→ Work instructions
Could you repeat the records below exactly, leaving the pictures out?

◆ ◆ ◆

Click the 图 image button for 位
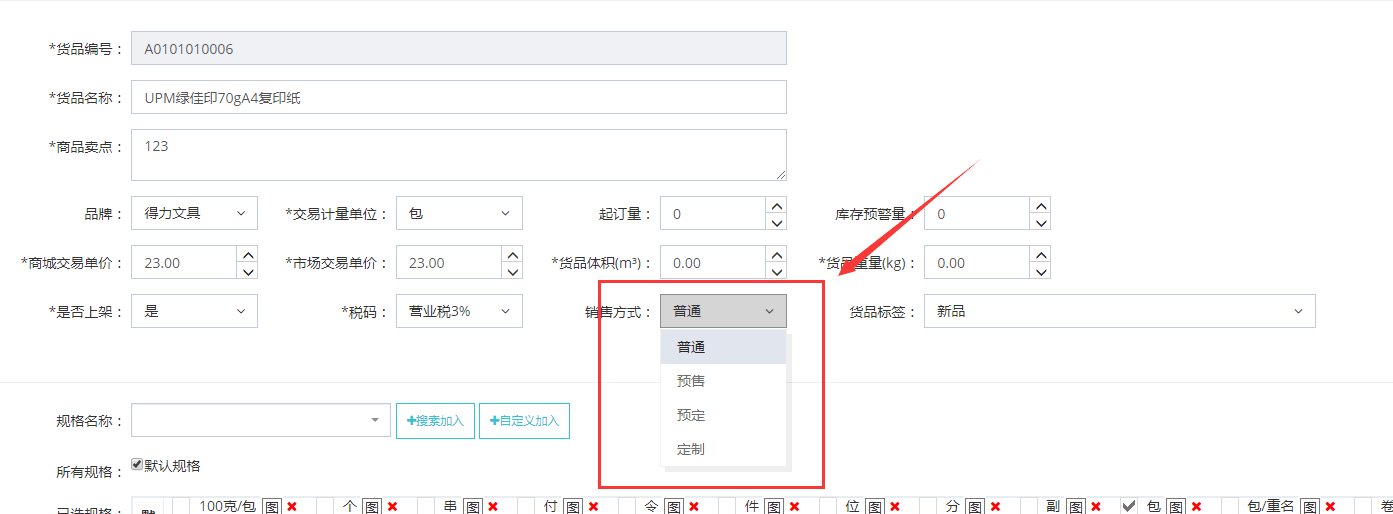The height and width of the screenshot is (514, 1393). 875,507
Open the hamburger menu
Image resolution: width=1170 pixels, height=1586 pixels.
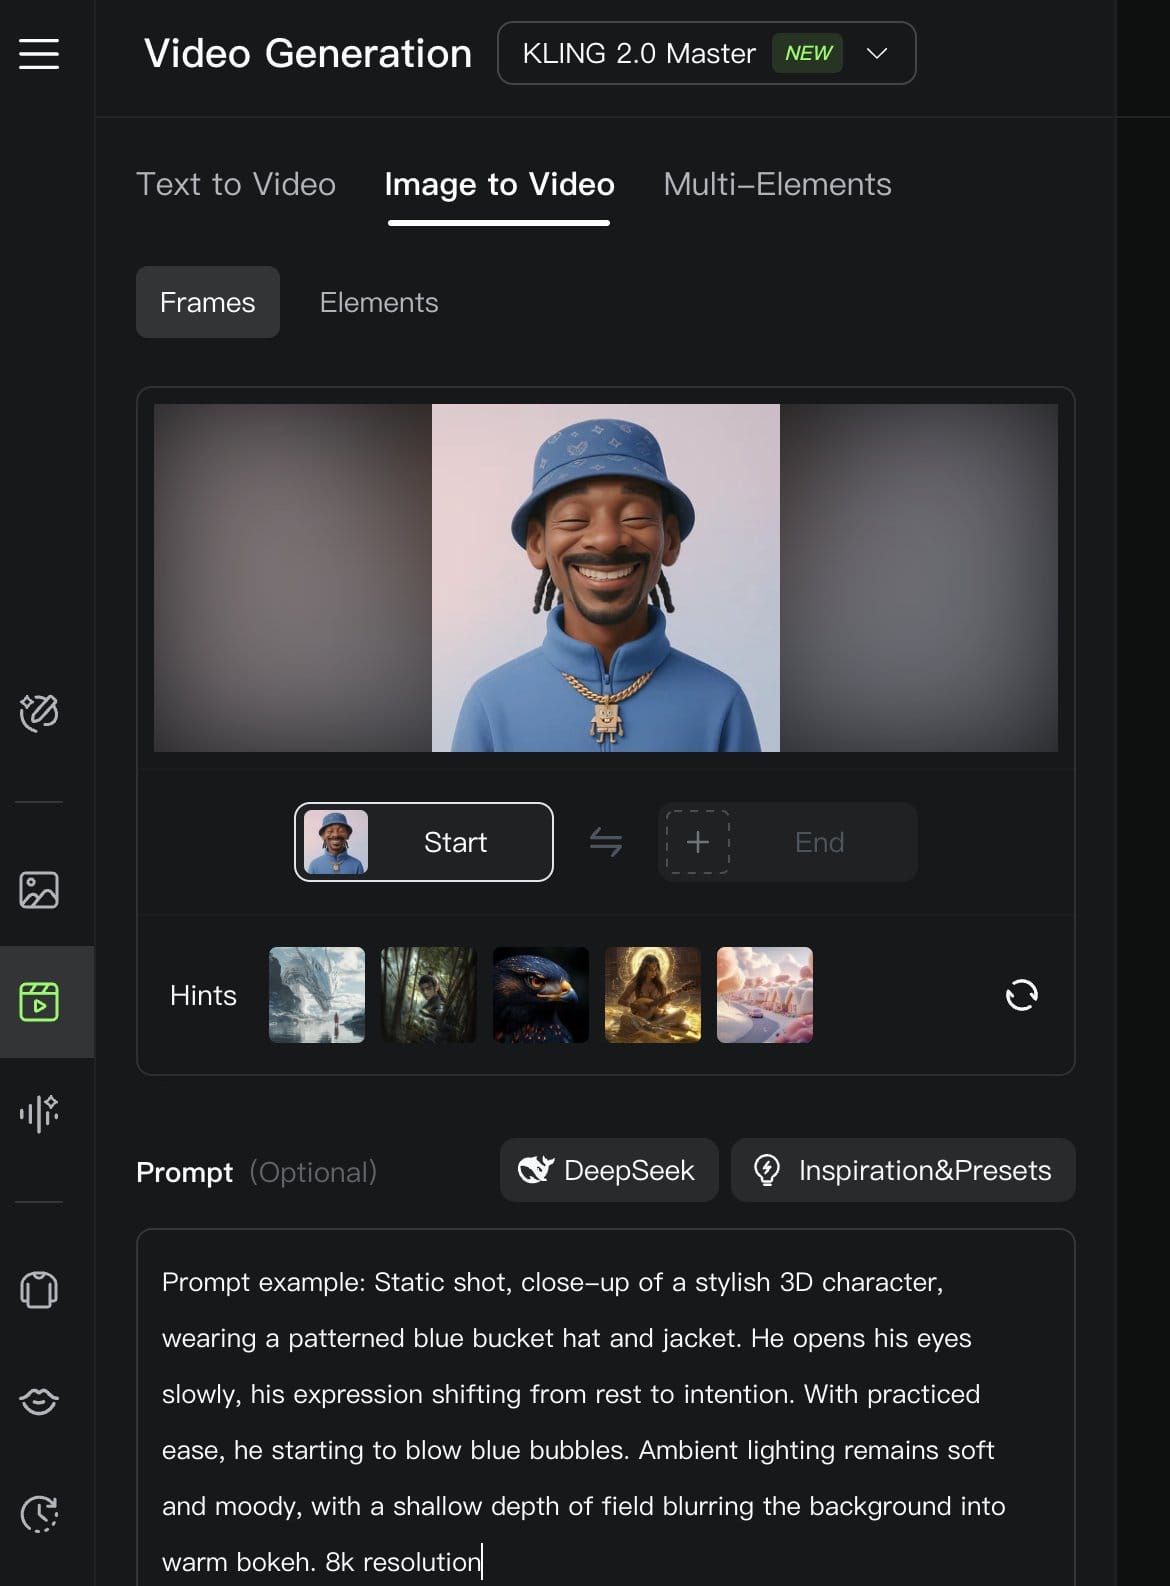(x=39, y=53)
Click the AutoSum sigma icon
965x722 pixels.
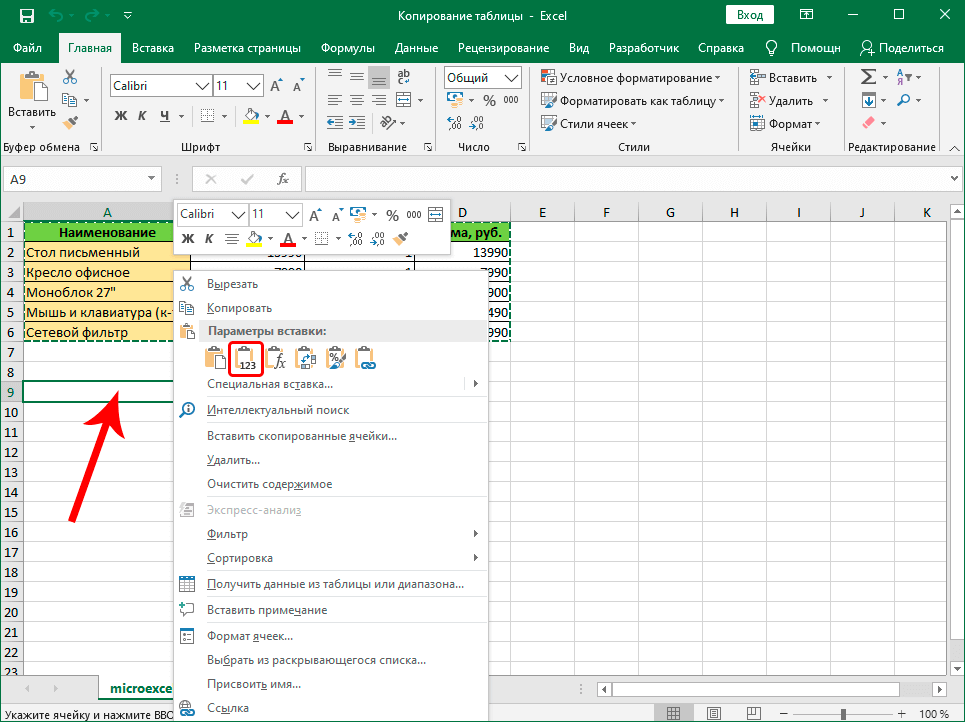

◆ ◆ ◆

→ Response area
Click the 图 image button for 位
The height and width of the screenshot is (514, 1393). 875,507
Open the hamburger menu
Image resolution: width=1170 pixels, height=1586 pixels.
(x=39, y=53)
Click the AutoSum sigma icon
965x722 pixels.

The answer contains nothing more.